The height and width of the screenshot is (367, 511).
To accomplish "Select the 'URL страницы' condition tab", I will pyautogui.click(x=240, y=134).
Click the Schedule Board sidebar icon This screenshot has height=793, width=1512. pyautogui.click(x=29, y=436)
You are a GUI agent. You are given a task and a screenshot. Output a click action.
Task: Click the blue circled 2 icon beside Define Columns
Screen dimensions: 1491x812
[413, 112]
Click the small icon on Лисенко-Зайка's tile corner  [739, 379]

**Action item:**
Return the data in full, exactly as it appears above.

**Your solution:**
The height and width of the screenshot is (367, 511).
To accomplish "Select the 'URL страницы' condition tab", I will pyautogui.click(x=240, y=134).
Click the Schedule Board sidebar icon This screenshot has height=793, width=1512. pyautogui.click(x=29, y=436)
You are a GUI agent. You are given a task and a screenshot. Output a click action.
Task: Click the blue circled 2 icon beside Define Columns
Screen dimensions: 1491x812
[413, 112]
Click the small icon on Лисенко-Зайка's tile corner  [739, 379]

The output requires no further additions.